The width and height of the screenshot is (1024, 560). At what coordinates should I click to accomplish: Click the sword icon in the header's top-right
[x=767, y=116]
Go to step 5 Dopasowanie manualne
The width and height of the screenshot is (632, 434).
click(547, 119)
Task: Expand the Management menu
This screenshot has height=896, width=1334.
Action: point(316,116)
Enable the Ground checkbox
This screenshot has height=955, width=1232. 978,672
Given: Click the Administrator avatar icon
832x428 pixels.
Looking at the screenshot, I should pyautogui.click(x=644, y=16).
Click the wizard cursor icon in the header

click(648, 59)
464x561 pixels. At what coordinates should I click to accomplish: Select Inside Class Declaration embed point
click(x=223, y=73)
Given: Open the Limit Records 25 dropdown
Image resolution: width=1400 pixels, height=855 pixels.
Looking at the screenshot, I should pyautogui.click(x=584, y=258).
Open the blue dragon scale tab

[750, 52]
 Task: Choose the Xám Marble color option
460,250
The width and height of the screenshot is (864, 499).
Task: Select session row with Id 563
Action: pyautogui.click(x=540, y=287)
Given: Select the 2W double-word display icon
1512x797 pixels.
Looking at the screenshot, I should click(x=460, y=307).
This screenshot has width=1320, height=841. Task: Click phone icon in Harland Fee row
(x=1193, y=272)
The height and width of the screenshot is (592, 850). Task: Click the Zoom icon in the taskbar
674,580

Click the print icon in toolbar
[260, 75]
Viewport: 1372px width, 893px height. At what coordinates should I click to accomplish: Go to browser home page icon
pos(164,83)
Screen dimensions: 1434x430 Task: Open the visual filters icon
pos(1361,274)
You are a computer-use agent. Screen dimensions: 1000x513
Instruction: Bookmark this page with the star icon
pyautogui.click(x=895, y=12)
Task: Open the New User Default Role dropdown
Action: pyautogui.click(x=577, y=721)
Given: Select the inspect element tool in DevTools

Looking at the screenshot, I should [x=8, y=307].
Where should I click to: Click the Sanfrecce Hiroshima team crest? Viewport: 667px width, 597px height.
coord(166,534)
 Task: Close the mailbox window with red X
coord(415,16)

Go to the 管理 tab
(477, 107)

EXERCISE REQUIREMENTS: Copy down every record, keeping each one exact.

RESULT:
The width and height of the screenshot is (1024, 560). At what coordinates should I click to accomplish: Click the sword icon in the header's top-right
[x=767, y=116]
Go to step 5 Dopasowanie manualne
The width and height of the screenshot is (632, 434).
click(547, 119)
Task: Expand the Management menu
This screenshot has height=896, width=1334.
Action: point(316,116)
Enable the Ground checkbox
This screenshot has height=955, width=1232. 978,672
Given: Click the Administrator avatar icon
832x428 pixels.
Looking at the screenshot, I should pyautogui.click(x=644, y=16).
Click the wizard cursor icon in the header

click(648, 59)
464x561 pixels. At what coordinates should I click to accomplish: Select Inside Class Declaration embed point
click(x=223, y=73)
Given: Open the Limit Records 25 dropdown
Image resolution: width=1400 pixels, height=855 pixels.
Looking at the screenshot, I should pyautogui.click(x=584, y=258).
Open the blue dragon scale tab

[750, 52]
 Task: Choose the Xám Marble color option
460,250
The width and height of the screenshot is (864, 499).
Task: Select session row with Id 563
Action: pyautogui.click(x=540, y=287)
Given: Select the 2W double-word display icon
1512x797 pixels.
Looking at the screenshot, I should click(x=460, y=307).
This screenshot has width=1320, height=841. Task: Click phone icon in Harland Fee row
(x=1193, y=272)
The height and width of the screenshot is (592, 850). Task: Click the Zoom icon in the taskbar
674,580

Click the print icon in toolbar
[260, 75]
Viewport: 1372px width, 893px height. At what coordinates should I click to accomplish: Go to browser home page icon
pos(164,83)
Screen dimensions: 1434x430 Task: Open the visual filters icon
pos(1361,274)
You are a computer-use agent. Screen dimensions: 1000x513
Instruction: Bookmark this page with the star icon
pyautogui.click(x=895, y=12)
Task: Open the New User Default Role dropdown
Action: pyautogui.click(x=577, y=721)
Given: Select the inspect element tool in DevTools

Looking at the screenshot, I should [x=8, y=307].
Where should I click to: Click the Sanfrecce Hiroshima team crest? Viewport: 667px width, 597px height.
coord(166,534)
 Task: Close the mailbox window with red X
coord(415,16)

Go to the 管理 tab
(477, 107)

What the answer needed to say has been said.